START EXERCISE INPUTS
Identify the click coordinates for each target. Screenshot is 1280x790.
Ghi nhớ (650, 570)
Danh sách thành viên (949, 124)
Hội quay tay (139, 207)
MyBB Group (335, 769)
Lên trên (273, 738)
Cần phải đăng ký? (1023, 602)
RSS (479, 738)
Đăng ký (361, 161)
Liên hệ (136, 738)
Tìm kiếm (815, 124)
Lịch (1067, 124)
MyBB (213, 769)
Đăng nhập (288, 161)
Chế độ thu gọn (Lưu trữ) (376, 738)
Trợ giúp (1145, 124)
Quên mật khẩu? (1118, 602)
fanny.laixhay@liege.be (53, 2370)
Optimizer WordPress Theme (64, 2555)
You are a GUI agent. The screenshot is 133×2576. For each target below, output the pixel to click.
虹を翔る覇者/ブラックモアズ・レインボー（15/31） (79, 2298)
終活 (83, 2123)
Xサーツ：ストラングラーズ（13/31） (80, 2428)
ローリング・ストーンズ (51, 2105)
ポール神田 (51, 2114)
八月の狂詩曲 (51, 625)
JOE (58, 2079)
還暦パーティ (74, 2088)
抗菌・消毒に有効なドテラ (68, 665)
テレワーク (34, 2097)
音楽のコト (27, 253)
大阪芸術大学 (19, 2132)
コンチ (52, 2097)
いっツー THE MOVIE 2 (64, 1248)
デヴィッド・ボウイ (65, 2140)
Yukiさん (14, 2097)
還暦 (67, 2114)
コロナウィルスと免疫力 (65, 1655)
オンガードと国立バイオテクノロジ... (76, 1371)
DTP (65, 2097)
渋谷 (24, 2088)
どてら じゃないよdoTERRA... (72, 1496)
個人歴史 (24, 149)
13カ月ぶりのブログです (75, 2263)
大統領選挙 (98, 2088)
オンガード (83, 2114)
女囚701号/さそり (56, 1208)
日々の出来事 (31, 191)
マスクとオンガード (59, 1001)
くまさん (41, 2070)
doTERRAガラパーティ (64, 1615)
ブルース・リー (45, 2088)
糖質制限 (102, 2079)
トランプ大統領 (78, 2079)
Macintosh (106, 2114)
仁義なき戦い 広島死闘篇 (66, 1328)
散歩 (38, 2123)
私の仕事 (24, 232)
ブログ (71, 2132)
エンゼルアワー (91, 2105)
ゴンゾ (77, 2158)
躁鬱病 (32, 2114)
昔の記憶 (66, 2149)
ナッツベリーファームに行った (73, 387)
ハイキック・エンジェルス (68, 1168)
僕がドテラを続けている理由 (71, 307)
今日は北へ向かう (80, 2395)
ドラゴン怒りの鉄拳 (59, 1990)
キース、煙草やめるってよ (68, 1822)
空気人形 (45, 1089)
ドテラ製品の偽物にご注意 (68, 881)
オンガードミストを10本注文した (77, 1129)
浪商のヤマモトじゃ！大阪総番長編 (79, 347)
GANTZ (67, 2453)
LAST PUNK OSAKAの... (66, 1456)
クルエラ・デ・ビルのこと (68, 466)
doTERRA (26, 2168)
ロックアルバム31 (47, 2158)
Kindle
END EXERCISE INPUTS
» **TASK TO COMPLETE**: The answer should consist of the lines from the first line of the entries through the line with "LAST PUNK OSAKAの... (66, 1456)", copied exactly.

» **OUTPUT OF THE TASK**:
Identify the click coordinates for each target. Screenshot is 1280x790.
Ghi nhớ (650, 570)
Danh sách thành viên (949, 124)
Hội quay tay (139, 207)
MyBB Group (335, 769)
Lên trên (273, 738)
Cần phải đăng ký? (1023, 602)
RSS (479, 738)
Đăng ký (361, 161)
Liên hệ (136, 738)
Tìm kiếm (815, 124)
Lịch (1067, 124)
MyBB (213, 769)
Đăng nhập (288, 161)
Chế độ thu gọn (Lưu trữ) (376, 738)
Trợ giúp (1145, 124)
Quên mật khẩu? (1118, 602)
fanny.laixhay@liege.be (53, 2370)
Optimizer WordPress Theme (64, 2555)
You are a GUI agent. The screenshot is 133×2576. For each target below, output the pixel to click.
虹を翔る覇者/ブラックモアズ・レインボー（15/31） (79, 2298)
終活 (83, 2123)
Xサーツ：ストラングラーズ（13/31） (80, 2428)
ローリング・ストーンズ (51, 2105)
ポール神田 (51, 2114)
八月の狂詩曲 (51, 625)
JOE (58, 2079)
還暦パーティ (74, 2088)
抗菌・消毒に有効なドテラ (68, 665)
テレワーク (34, 2097)
音楽のコト (27, 253)
大阪芸術大学 (19, 2132)
コンチ (52, 2097)
いっツー THE MOVIE 2 (64, 1248)
デヴィッド・ボウイ (65, 2140)
Yukiさん (14, 2097)
還暦 (67, 2114)
コロナウィルスと免疫力 (65, 1655)
オンガードと国立バイオテクノロジ... (76, 1371)
DTP (65, 2097)
渋谷 (24, 2088)
どてら じゃないよdoTERRA... (72, 1496)
個人歴史 (24, 149)
13カ月ぶりのブログです (75, 2263)
大統領選挙 (98, 2088)
オンガード (83, 2114)
女囚701号/さそり (56, 1208)
日々の出来事 (31, 191)
マスクとオンガード (59, 1001)
くまさん (41, 2070)
doTERRAガラパーティ (64, 1615)
ブルース・リー (45, 2088)
糖質制限 (102, 2079)
トランプ大統領 (78, 2079)
Macintosh (106, 2114)
仁義なき戦い 広島死闘篇 (66, 1328)
散歩 (38, 2123)
私の仕事 (24, 232)
ブログ (71, 2132)
エンゼルアワー (91, 2105)
ゴンゾ (77, 2158)
躁鬱病 (32, 2114)
昔の記憶 (66, 2149)
ナッツベリーファームに行った (73, 387)
ハイキック・エンジェルス (68, 1168)
僕がドテラを続けている理由 (71, 307)
今日は北へ向かう (80, 2395)
ドラゴン怒りの鉄拳 (59, 1990)
キース、煙草やめるってよ (68, 1822)
空気人形 (45, 1089)
ドテラ製品の偽物にご注意 (68, 881)
オンガードミストを10本注文した (77, 1129)
浪商のヤマモトじゃ！大阪総番長編 (79, 347)
GANTZ (67, 2453)
LAST PUNK OSAKAの... (66, 1456)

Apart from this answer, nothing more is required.